你inverse(f, delta)这样定义：

def inverse(f, delta=1e-5):
    ...
    def newton(y, iters=15):
        guess = float(y)/2
        ...
    return newton

所以你猜 1000 = 10 ^x的结果是 500.0，但肯定 10 ⁵⁰⁰太大了。最初的猜测应该选择对f有效，而不是为f的倒数选择。

我建议您用 1 的猜测值进行初始化，即将该行替换为

guess = 1

它应该可以正常工作。

---

顺便说一句，您的二进制搜索的初始条件也是错误的，因为您假设解决方案在 0 和y之间：

low, high = 0, float(y)

这对您的测试用例来说是正确的，但是很容易构建反例，例如 log ₁₀ 0.1 (= -1)、√0.36 (= 0.6) 等。（您教授的find_bounds方法确实解决了 √0.36 问题，但仍然不会处理 log ₁₀ 0.1 问题。）

Answer 2

我追踪了你的错误，但它基本上归结为 10**10000000 导致 python 溢出。使用数学库快速检查

math.pow(10,10000000)

Traceback (most recent call last):
  File "<pyshell#3>", line 1, in <module>
    math.pow(10,10000000)
OverflowError: math range error

我为你做了一些研究，发现了这个

处理代码中的大数字

您需要重新评估为什么需要计算如此大的数字（并相应地更改您的代码 :: 建议）或开始寻找一些更大的数字处理解决方案。

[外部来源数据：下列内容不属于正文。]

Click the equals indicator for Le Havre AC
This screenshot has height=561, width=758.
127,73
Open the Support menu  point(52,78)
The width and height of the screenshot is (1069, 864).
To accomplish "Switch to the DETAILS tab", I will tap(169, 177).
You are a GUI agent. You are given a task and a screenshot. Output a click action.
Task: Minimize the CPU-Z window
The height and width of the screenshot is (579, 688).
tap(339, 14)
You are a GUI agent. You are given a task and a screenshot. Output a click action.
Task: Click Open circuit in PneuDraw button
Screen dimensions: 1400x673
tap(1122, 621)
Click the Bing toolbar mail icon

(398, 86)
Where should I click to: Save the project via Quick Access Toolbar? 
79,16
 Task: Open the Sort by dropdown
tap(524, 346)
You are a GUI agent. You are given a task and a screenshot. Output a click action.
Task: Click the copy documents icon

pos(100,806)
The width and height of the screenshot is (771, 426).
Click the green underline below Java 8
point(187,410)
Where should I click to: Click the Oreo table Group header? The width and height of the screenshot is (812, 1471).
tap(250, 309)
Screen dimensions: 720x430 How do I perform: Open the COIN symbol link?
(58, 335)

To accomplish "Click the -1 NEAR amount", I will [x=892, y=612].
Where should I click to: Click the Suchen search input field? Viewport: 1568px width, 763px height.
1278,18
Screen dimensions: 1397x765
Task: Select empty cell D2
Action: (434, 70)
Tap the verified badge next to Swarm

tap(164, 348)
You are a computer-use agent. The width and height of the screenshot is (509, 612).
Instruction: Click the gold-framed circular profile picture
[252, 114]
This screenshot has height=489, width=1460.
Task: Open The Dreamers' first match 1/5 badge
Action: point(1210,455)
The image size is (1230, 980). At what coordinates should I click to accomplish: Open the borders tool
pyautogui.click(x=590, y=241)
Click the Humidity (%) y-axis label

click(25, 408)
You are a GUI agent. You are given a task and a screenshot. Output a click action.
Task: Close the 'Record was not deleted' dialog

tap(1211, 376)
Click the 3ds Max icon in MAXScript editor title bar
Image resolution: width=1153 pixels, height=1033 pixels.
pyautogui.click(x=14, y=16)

您可以编辑逆函数以检查某些输入是否会导致它失败（try 语句），如果函数不是单调增加，这也可以解决零除法的一些问题，并避免这些区域或

您可以在关于 y=x 的“有趣”区域中镜像许多点，并通过这些点使用插值方案来创建“逆”函数（厄米特、泰勒级数等）。

Answer 3

如果您使用的是 Python 2.x，int并且long是不同的类型，OverflowError则只能导致ints(qv, Built-in Exceptions )。尝试显式使用longs（通过long()在整数值上使用内置函数，或附加L到数字文字）。

编辑：显然，正如 Paul Seeb 和 KennyTM 在他们出色的答案中指出的那样，这不是算法缺陷的补救措施。